I visited Castle Howard with my mum when I was about your age
As we wandered round the house she got angrier and angrier, muttering loudly enough for people nearby to hear things like 'Look at that! Look at that! Built on the backs of the working class', 'bloody effete aristocrats' and 'first up against the fucking wall'
She then insisted we buy a huge metal peacock which we had to carry miles to the car, barely fitted in even with the back seat down, and which squeaked alarmingly all the 200 miles home. It lives in her garden to this day, lurking in the shrubbery
Never ever visit Castle Howard with my mum
I have to share a story here, though I hope it doesn't get me into trouble.
I was, amazingly, a proper good little Boy Scout - this was the Boy Scouts of America even though all my camping adventures took place in Spain, Germany and the UK. I did wilderness survival training and all that. I loved camping in my school years.
Fast forward to my early 20s. A girlfriend and I decided to go camping in upstate New Hampshire. It was her first time, she'd also grown up outside the US, so I thought I'd show off my camping 'skills'.
We also thought it would be a riot if we did some mushrooms to add to the experience. Bad idea.
An even worse idea: eating the mushrooms BEFORE setting up the tent. They were far more potent and kicked in much faster than anticipated.
An even WORSE idea: not checking the tent equipment before setting off. Turns out the poles and stakes were all missing. Nowhere to be found.
All my years of camping were in the European wilderness, just a few of us boys and our leaders. This was a ghastly organised campsite where you had to pay for an allotted space and there were people everywhere. I'd never seen this before.
The two of were a laughing mess. It was early afternoon and starting to drizzle and we were flustered over the missing poles, but neither of us could stop laughing at the absurdity of it all and other campers were not amused. Not one bit.

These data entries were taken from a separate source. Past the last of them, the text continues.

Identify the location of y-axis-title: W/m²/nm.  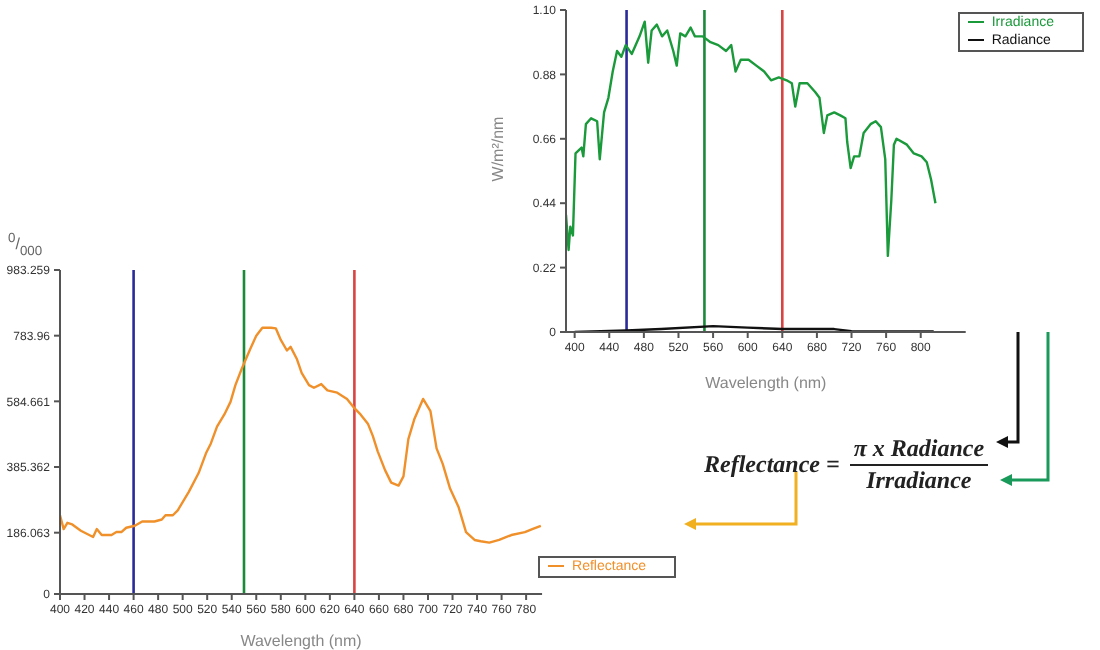
(498, 150).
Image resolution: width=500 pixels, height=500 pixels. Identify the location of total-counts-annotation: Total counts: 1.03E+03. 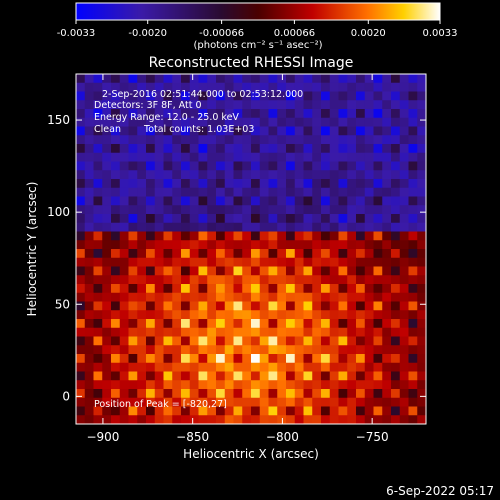
(198, 130).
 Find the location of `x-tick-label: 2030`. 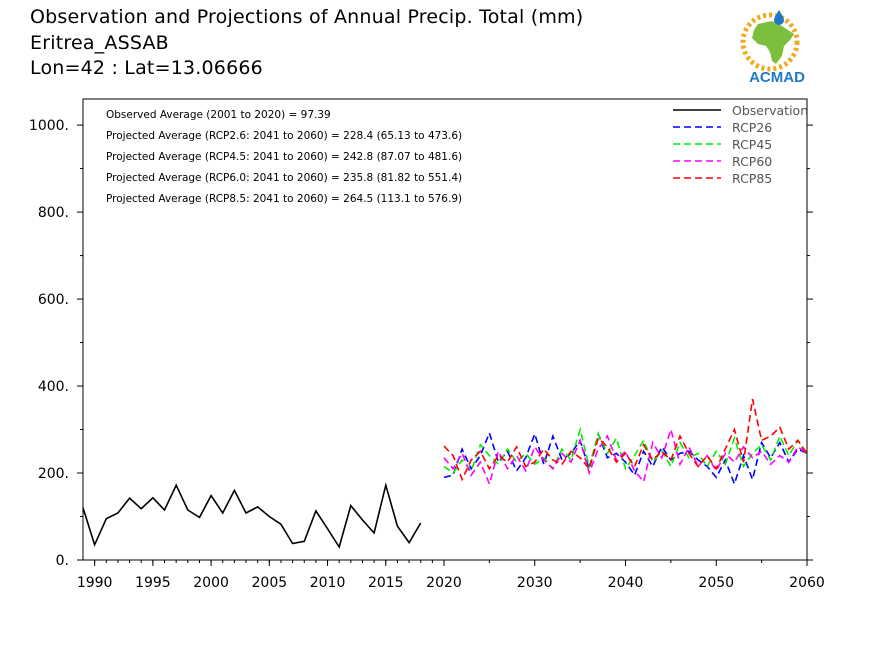

x-tick-label: 2030 is located at coordinates (535, 583).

After an hour or two of fruitlessly and futilely attempting to put up a pole-less tent, we had no choice but to call it quits. It was raining harder by this point. But we couldn't leave, I was in no condition to drive and my girlfriend didn't have a license and as a non-US citizen, it was a tad risky, the more so because it was a rental car in my name. We had to wait it out, but I was in a right state. She felt fine, so she ended up driving and spending a couple of hours down the road at a roadside diner where we attempted to come to our senses.
That was over 2 decades ago and I haven't tried camping again.